MATERIAL FOR THE TASK:
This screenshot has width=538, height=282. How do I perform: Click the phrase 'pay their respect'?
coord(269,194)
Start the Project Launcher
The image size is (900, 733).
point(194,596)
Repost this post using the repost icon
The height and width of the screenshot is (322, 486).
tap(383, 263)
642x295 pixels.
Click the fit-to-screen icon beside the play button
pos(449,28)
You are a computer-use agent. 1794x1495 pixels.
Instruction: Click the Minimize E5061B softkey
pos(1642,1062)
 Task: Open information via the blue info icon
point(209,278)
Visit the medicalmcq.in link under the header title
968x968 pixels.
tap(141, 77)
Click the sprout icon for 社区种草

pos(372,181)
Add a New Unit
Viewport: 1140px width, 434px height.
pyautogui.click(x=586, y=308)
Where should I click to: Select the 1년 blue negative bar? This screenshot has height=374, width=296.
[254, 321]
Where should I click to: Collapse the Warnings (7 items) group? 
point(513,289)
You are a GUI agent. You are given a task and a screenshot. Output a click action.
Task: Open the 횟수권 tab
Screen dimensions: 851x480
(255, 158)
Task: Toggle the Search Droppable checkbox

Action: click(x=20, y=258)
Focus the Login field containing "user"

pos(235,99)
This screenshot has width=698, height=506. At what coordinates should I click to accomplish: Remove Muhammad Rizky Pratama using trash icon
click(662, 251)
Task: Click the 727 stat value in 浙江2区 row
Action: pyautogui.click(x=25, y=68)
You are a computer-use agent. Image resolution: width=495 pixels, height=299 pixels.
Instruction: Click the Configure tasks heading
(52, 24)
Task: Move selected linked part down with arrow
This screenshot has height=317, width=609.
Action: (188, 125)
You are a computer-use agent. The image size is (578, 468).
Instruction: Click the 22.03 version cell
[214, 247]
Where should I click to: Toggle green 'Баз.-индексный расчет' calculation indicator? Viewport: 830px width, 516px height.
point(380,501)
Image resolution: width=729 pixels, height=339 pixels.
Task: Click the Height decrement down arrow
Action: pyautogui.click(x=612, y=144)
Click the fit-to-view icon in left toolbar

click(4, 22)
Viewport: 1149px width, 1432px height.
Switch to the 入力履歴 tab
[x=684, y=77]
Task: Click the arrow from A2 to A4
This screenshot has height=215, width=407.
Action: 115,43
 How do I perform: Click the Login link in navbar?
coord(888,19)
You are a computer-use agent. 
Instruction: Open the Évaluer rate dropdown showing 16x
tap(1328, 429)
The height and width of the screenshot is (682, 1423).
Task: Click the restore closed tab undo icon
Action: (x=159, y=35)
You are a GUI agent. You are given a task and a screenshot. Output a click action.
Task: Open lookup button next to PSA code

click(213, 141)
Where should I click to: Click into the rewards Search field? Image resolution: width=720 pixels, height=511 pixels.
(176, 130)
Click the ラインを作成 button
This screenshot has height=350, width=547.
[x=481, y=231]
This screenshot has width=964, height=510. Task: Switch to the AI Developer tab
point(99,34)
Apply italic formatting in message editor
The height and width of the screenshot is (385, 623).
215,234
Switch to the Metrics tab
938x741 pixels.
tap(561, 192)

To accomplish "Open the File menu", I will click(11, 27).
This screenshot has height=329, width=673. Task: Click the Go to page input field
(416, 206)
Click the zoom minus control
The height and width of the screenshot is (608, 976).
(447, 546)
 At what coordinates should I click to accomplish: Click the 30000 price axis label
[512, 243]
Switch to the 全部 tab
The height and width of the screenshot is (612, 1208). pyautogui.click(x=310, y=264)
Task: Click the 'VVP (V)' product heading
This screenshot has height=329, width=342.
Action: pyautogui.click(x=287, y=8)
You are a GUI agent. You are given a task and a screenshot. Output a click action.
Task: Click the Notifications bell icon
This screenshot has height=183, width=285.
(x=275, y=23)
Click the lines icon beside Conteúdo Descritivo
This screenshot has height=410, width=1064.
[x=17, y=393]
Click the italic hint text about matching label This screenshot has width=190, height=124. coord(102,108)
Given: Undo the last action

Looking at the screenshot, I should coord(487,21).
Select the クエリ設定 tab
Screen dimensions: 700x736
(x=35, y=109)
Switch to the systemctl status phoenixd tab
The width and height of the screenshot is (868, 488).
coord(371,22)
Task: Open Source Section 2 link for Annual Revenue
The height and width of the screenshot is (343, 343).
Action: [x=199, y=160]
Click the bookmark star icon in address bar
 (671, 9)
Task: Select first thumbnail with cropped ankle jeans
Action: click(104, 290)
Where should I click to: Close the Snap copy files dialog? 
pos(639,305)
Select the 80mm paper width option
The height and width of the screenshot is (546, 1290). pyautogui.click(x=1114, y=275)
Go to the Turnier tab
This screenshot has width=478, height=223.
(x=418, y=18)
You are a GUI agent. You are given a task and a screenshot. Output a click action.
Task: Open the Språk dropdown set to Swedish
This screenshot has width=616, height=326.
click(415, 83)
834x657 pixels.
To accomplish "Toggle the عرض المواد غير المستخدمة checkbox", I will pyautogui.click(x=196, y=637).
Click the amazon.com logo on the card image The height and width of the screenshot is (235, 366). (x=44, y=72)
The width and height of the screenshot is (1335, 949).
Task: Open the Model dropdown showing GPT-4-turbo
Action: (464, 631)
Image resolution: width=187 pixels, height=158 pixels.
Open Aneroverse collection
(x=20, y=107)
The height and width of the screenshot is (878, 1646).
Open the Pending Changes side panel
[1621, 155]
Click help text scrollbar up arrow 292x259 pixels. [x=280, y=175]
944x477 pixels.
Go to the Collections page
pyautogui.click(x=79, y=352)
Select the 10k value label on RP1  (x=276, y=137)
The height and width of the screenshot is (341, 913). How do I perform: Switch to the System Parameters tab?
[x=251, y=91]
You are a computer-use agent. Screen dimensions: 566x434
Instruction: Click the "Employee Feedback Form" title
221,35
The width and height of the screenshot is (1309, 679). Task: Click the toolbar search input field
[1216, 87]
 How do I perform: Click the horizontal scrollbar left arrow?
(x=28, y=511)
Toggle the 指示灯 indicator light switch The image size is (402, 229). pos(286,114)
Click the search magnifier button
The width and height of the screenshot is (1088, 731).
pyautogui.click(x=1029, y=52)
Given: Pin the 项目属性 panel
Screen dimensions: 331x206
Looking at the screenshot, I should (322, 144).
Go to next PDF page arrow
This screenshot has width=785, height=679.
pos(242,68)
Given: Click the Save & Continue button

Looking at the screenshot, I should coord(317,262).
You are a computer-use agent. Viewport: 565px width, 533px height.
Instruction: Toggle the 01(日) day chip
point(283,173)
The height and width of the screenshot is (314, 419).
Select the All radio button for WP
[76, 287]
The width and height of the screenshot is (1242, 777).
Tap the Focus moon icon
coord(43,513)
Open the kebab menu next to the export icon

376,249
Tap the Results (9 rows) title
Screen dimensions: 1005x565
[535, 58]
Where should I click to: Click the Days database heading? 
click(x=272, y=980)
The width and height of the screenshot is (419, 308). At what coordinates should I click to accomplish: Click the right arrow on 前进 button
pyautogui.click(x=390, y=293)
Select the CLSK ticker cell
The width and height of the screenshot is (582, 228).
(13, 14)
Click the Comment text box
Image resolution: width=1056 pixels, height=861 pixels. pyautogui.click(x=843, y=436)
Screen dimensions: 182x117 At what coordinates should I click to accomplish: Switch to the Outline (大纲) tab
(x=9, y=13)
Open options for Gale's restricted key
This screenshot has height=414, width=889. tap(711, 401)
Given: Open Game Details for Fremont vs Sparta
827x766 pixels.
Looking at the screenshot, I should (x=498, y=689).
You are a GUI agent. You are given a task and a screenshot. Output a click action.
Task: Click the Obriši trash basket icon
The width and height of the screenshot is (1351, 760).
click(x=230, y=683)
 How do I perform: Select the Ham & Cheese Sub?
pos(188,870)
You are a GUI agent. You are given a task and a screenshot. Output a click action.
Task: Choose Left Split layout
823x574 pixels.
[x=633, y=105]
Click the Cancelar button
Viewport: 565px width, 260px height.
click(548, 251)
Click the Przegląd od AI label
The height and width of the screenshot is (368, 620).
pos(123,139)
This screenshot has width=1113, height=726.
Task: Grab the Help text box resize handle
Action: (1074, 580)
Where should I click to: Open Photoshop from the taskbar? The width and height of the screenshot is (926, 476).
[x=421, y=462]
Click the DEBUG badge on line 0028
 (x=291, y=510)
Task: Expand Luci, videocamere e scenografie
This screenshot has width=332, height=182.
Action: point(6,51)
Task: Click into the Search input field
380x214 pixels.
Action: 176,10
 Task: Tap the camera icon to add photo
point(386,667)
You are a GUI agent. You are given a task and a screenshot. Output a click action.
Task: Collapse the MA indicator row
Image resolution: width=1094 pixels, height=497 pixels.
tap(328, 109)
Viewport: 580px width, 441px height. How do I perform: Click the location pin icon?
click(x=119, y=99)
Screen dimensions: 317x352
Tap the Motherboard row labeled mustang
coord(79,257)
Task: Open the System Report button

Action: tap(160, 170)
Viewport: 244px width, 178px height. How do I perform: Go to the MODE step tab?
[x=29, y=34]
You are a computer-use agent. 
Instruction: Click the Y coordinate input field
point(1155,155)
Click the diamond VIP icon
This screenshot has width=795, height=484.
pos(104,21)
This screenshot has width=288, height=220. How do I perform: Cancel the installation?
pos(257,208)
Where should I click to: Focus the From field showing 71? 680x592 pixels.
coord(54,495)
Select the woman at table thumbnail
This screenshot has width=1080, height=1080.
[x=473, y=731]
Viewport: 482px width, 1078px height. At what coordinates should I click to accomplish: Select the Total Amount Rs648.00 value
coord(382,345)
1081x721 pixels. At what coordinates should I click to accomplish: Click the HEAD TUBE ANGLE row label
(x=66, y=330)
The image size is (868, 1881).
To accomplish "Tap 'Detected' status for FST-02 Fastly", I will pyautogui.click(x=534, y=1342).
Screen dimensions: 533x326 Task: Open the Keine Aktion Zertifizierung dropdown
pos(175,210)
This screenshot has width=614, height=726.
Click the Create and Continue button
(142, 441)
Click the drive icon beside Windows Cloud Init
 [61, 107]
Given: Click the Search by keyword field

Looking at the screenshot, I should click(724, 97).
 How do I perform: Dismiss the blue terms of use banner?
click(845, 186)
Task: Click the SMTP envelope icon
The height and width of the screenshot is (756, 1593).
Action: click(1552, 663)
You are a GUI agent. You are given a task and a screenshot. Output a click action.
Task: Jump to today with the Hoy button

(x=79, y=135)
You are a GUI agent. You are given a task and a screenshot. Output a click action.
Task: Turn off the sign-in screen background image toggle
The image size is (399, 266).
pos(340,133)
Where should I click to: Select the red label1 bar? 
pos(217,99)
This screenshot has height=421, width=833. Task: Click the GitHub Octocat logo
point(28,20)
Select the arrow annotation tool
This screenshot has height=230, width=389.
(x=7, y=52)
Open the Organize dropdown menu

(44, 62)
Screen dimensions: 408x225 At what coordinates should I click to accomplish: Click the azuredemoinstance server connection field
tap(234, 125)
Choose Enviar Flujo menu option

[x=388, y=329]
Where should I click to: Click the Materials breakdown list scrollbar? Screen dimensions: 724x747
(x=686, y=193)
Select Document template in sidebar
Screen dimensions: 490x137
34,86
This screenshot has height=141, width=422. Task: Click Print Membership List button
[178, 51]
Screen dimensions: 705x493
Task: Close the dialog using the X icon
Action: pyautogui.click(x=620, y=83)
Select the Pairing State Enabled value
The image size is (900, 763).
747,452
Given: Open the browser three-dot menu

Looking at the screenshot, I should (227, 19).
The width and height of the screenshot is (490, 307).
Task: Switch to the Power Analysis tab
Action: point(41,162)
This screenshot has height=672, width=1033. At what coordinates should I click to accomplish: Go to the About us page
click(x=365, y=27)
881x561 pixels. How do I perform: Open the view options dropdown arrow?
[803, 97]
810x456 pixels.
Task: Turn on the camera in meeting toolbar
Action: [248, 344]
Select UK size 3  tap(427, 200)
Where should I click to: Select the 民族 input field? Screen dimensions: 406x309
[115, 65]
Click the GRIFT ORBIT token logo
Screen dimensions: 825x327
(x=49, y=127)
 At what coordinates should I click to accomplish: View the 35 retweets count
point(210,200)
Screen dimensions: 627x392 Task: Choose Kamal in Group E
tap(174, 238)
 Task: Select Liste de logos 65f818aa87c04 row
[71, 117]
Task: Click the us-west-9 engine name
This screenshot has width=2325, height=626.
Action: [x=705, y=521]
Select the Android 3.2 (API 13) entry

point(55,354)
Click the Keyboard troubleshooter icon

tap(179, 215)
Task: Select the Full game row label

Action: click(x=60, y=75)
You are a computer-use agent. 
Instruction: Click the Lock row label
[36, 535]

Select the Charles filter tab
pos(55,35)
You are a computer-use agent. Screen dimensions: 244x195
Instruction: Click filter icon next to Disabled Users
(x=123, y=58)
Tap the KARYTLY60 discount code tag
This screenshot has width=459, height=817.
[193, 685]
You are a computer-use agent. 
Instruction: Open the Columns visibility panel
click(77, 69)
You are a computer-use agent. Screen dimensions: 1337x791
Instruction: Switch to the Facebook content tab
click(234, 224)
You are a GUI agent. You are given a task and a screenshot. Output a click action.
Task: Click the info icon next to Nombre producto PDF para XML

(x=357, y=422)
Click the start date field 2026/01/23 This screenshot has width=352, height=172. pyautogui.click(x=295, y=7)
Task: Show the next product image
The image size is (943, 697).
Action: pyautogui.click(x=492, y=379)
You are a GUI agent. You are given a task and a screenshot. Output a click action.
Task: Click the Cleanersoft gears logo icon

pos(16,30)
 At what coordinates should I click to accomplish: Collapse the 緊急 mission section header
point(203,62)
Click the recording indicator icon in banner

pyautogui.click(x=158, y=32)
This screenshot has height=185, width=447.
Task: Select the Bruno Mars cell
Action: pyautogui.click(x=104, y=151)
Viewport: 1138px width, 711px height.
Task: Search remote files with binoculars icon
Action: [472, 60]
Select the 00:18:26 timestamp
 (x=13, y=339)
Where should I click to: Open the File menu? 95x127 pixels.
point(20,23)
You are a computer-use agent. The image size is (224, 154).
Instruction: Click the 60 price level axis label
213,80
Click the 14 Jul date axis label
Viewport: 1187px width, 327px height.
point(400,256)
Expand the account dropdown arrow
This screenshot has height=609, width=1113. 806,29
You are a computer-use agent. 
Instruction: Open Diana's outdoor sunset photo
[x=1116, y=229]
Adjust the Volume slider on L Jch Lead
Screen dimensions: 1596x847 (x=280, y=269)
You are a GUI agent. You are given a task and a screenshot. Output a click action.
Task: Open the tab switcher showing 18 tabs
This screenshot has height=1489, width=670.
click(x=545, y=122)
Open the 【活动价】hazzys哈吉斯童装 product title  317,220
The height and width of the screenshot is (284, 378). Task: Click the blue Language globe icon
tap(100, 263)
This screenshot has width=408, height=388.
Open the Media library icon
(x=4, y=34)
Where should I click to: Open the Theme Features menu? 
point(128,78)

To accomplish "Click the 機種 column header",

WORK TO BE COMPLETED:
Take the lines above from the one containing "Where should I click to: Open Photoshop" to the one containing "Task: Click into the Search input field" and retype them exactly, both ends included, with nothing added.

RESPONSE:
Where should I click to: Open Photoshop from the taskbar? The width and height of the screenshot is (926, 476).
[x=421, y=462]
Click the DEBUG badge on line 0028
 (x=291, y=510)
Task: Expand Luci, videocamere e scenografie
This screenshot has width=332, height=182.
Action: point(6,51)
Task: Click into the Search input field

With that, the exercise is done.